New York City lost an estimated 375,000 jobs in the recent recession, roughly half of the 700,000 jobs lost in the greater-New York metropolitan region, including northern New Jersey and Connecticut. While most of the lost jobs were manufacturing and service positions, many highly paid professionals - particularly older males in middle-management positions - found themselves out of work.
In addition to pushing up dollar outlays for social service agencies, the business downturn has reduced local tax revenues. Some city officials now say the mayor-elect could face revenue shortfalls of up to $2 billion next year.
BUT after years of losses, there finally appears to be new job growth in New York City. ``The recession is bottoming out here, and we see 1994 shaping up as a time of gradual economic improvement,'' says Amos Ilan, manager of economic trends for the Port Authority of New York and New Jersey, the area's main regional planning group.
Job growth in the New York area is expected to reach at least 0.5 percent next year. While the gain is minimal, it represents ``the first year of actual net job creation since 1989,'' Mr. Ilan says. ``There will be a slow but steady improvement in the economy,'' propelled by gains in the financial services sector, service trades, and - late in 1994 - companies that trade abroad.
Trade-linked firms will benefit from expanding economies in Europe and Japan, Ilan adds. Tax collections also will be bolstered by the growing economy, which will provide some help for Giuliani, he says.
Earlier this week, Giuliani appointed long-time confidant Peter Powers as deputy mayor for operations. Mr. Powers, an attorney, will oversee such sensitive areas as labor relations, transportation, and emergency services, as well as the city's department of general services.
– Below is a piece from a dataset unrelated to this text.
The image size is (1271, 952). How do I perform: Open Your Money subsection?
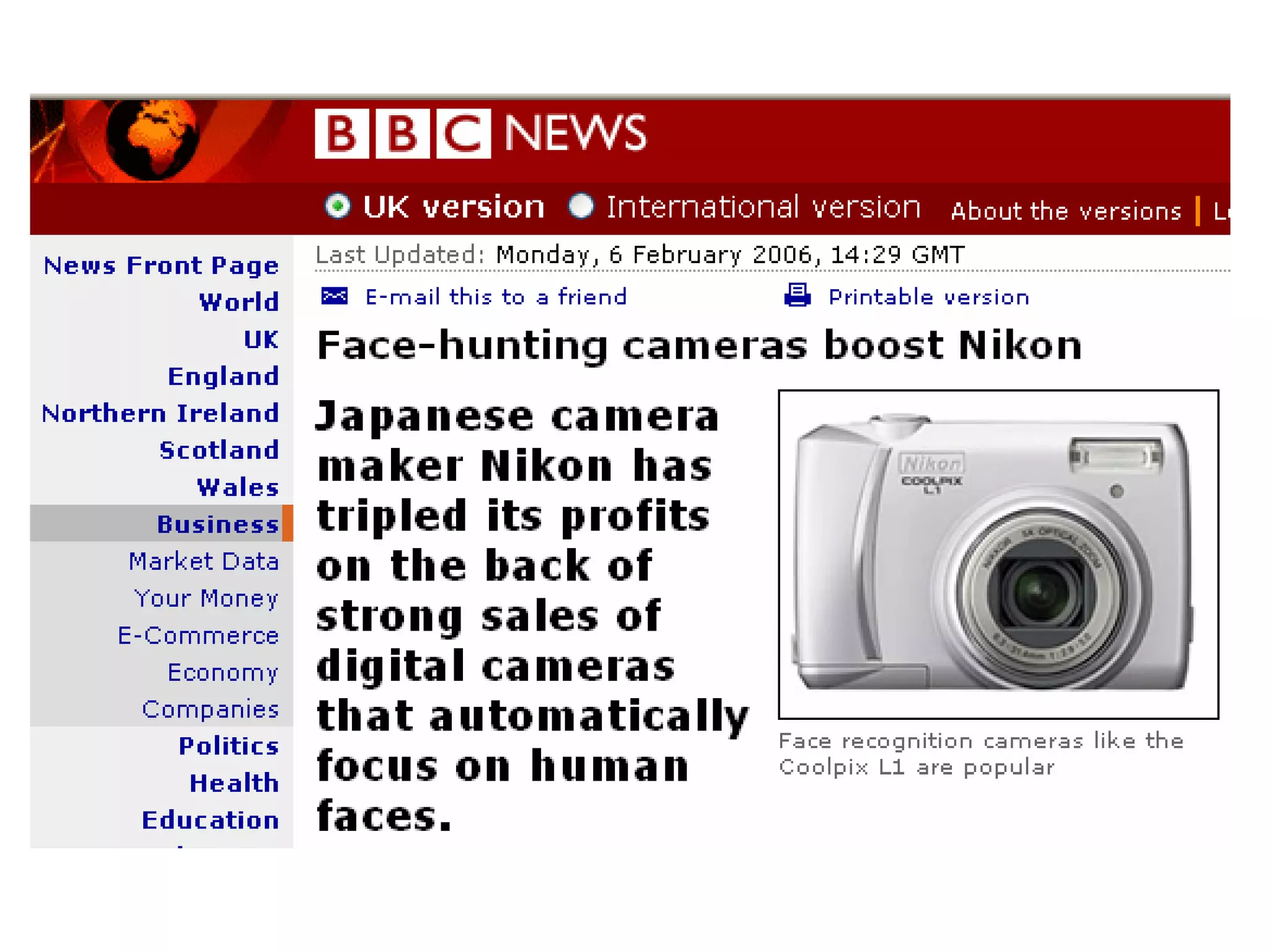206,598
Political analysts stress that Giuliani will need to gain as many concessions as possible over time from the city's municipal labor unions - a task that proved daunting even for Mayor Dinkins, who had close ties to organized labor.
New York City businesses are expected to add new jobs in the first quarter of 1994. About 14 percent of the firms in New York plan to add employees, compared with 10 percent who plan to reduce staff, according to a new survey by Manpower Inc. About 72 percent of the businesses envision no change in employment.
The 14 percent of firms planning to hire is still slightly under the national pattern of 18 percent, says Mitchell Fromstein, chairman of Manpower. Nationally, Mr. Fromstein notes, the gap between companies hiring new workers and firms firing workers is greater than at any time in the past four years.
Low inflation, gains on Wall Street, and an expanding service sector will spur local job growth, Ilan says. Ironically, the financial sector's gains stem in large part from the industry's downsizing in the late 1980s, when many administrative and clerical jobs were eliminated, saving banks, brokerage houses, and insurance offices substantial labor costs.
And cutbacks continue. Lehman Brothers Inc., an investment bank, dismissed 7 percent of its brokerage force - about 30 brokers - this week. The decision was apparently taken to help prepare for a possible plan to take the firm public in 1994.